Access to job centers took a hit this month when the Metropolitan Transit System reduced service on more than 60 bus and trolley lines in response to the state’s elimination of State Transit Assistance funding, a budget reduction that was ruled illegal by the Third District Court of Appeals last June. MTS spokesman Rob Schupp said San Diego lost $30 million in transit funding from the state this year.

Many of the cuts were made on Sundays to limit the impact, including discontinuation of routes that service Coronado, where many City Heights residents work seven days a week in hotels.

Todd Gloria, the city councilman who represents City Heights, said the governor’s staff said in a meeting last week that the state doesn’t expect to fund transit anytime soon. Schupp also said that MTS is budgeting no money from the state in future projections.

“We’ve been hit with a triple whammy,” Schupp said. “Ridership tracks very closely with unemployment, people are spending less, so revenue from sales tax is down and there’s reduced funding from the state.”

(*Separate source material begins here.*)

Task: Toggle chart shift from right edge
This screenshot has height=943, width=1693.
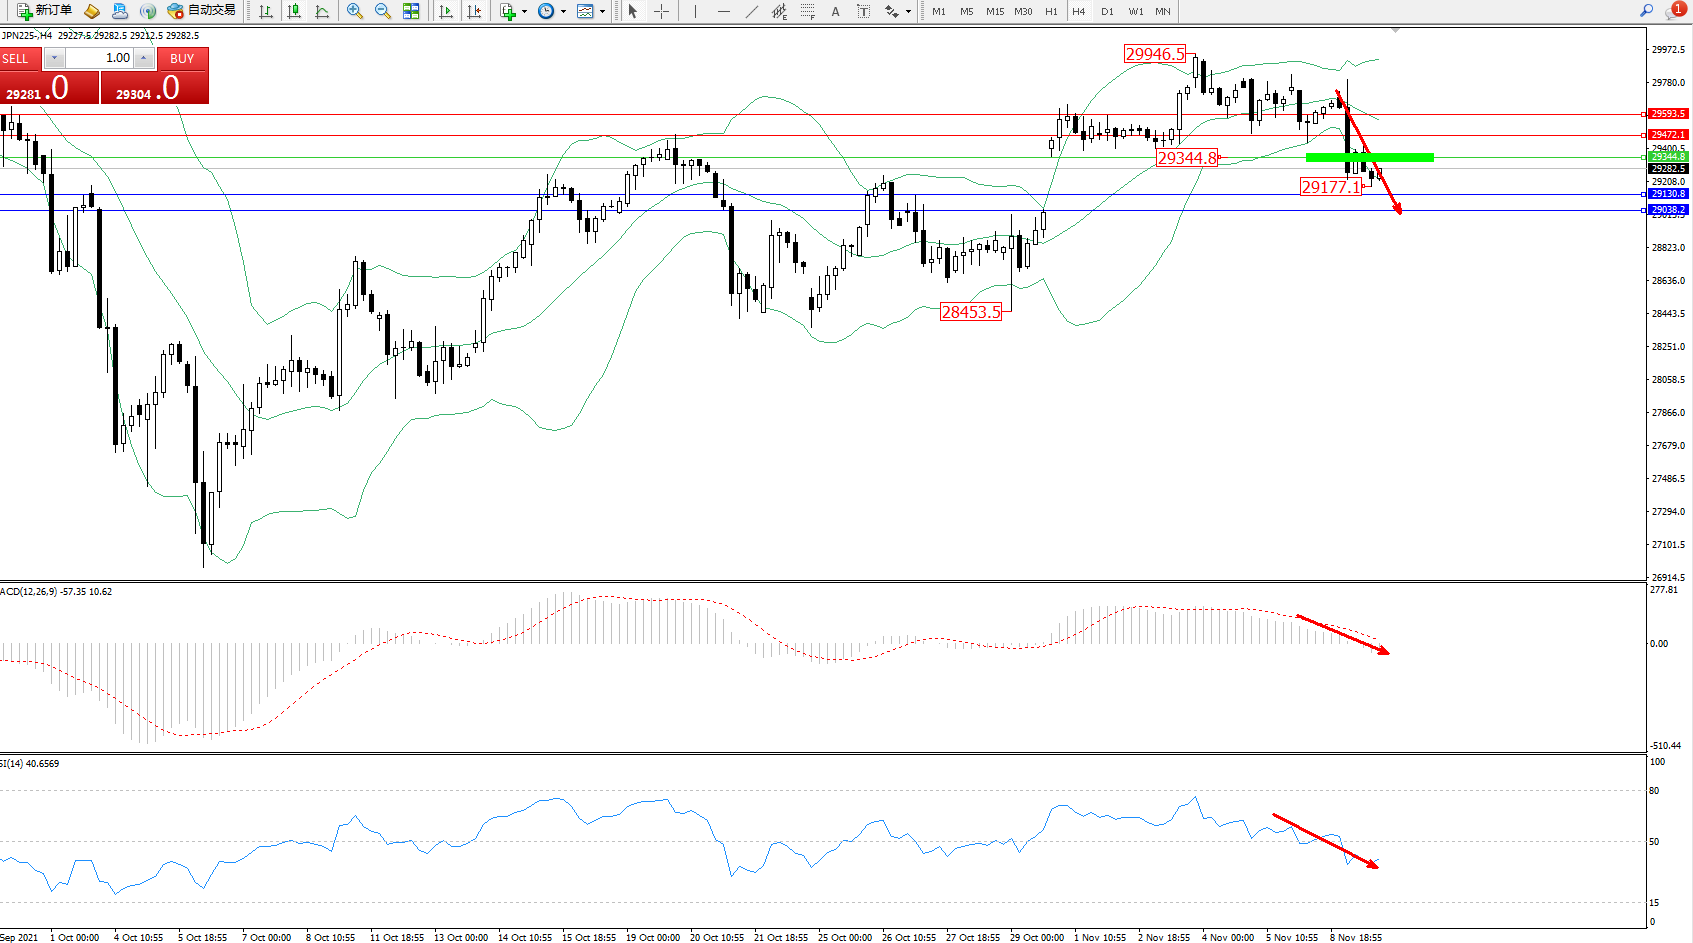Action: [474, 11]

But Gloria said new cuts are just a small piece of a long legacy of neglect in City Heights, beginning with the 2001 completion of Interstate 15, which runs through the middle of the neighborhood. In exchange for dividing their community in two, residents negotiated a 1985 agreement with the city and then a 1993 agreement with Caltrans to get a transit line called CenterLine that would run along the center of the freeway and create a route to job centers in North San Diego County. The project was set back by safety concerns, according to Gloria, and is scheduled to be finished by 2014–almost three decades after the initial agreement.

“CenterLine is a wonderful metaphor for the way we do things for transportation here in San Diego,” Gloria said. “The freeway was completed ten years ago but the transit still isn’t there.”

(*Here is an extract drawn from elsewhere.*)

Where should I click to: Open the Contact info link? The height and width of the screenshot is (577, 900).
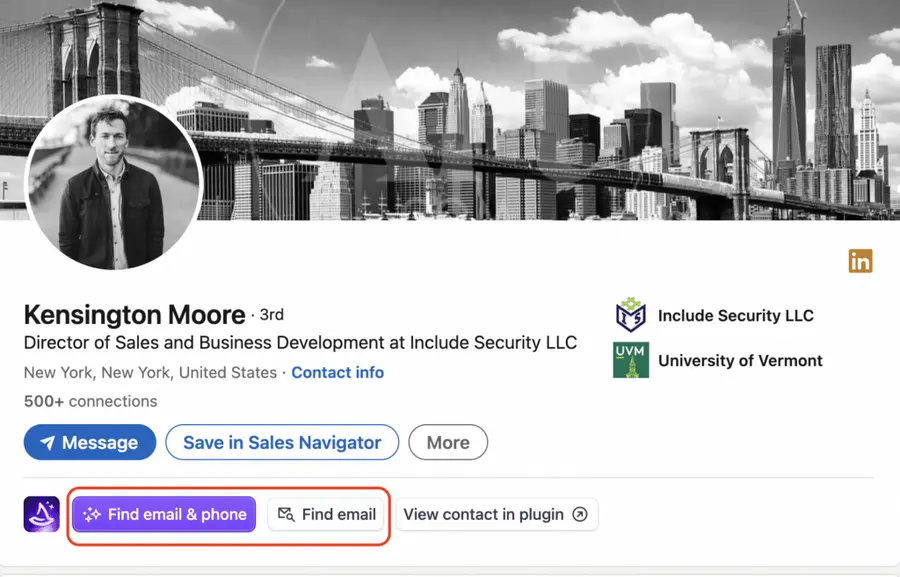[x=338, y=372]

The project is funded by TransNet II, a half-cent sales tax approved by San Diego voters in 2004 for transportation expenditures. But Gloria said he wants to see even more of that money go toward transit. Schupp said once the tax is shared among roads, freeways and transit, MTS only gets an eighth of a cent. Comparatively, Los Angeles transit gets 1.5 cents and San Francisco’s BART alone gets a half cent of sales tax, according to Schupp.

“We choose to put our money toward cars and I give you TransNet as exhibit A,” said Gloria. “It’s in effect until 2048 and two-thirds of those funds are going to go for cars. That may have been fine when voters voted for it, but do you think that in 2048 that we should be spending two-thirds of our money on cars? We have to make some changes because right now we’re locked into a 20th century funding formula that’s going to take us to the middle of the 21st century still prioritizing the cars.”

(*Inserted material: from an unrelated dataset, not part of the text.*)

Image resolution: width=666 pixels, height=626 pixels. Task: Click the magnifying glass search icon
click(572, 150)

The SANDAG Board of Directors discussed adjusting the sales tax allocations, but no decision was made. A change in the priority projects promised to voters would require voter approval, and any other changes require a two-thirds vote by the TransNet commission.

Theresa Quiroz, a transit user who is the vice president of the City Heights Community Development Corporation Board, said she is confident officials will reprioritize transit and alternative modes of transportation in the mid-city as the way to offset carbon emissions.

“I think we’re at a tipping point where something has to happen,” Quiroz said. “Transit has taken such a hit that I know of residents who are buying beaters and driving instead. That’s a step in the wrong direction.”

Daniels has her doubts, but said she hopes SB 375, the latest greenhouse gas law, is the turning point City Heights needs.

“Acknowledging the regulation in terms of climate change is certainly important, but it can’t be done as one more excuse for why we can’t develop transit that is fast and often enough to meet the needs of ever-increasing population in the urban core,” she said.